Full Text Search (Part 1)

I want to add full text search (FTS) to my iKnowPeople app. (Have I mentioned that you can buy it on iTunes?). FTS is a pretty old idea, and most DBs support it (albeit usually through some sort of add-on). Sqlite (the DB underlying Core Data on the iPhone) supports it, but, unfortunately, Core Data doesn’t let you access this feature.

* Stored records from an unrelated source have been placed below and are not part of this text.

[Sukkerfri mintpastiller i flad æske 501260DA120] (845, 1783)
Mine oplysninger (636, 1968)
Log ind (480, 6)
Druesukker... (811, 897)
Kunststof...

This means I’m going to have to roll my own implementation. Which is what I’m going to be talking about for most of this week. (We’re still doing con games tomorrow, though.) Today I’m going to outline the basic approach and write a prototype in Python. Let’s get started.

Conceptual Design

FTS systems allow you (to a first approximation) to quickly search for any word in any ‘document’ in the system. They can become quite sophisticated (you could argue that Google is just FTS for the WWW); this Wikipedia article offers some idea of where things can go. In my particular case, the ‘documents’ I want to search are the various Core Data objects that users have created to record what they know about who they know, and my ambition is merely to provide a good and useful feature, not a theoretically cutting-edge one.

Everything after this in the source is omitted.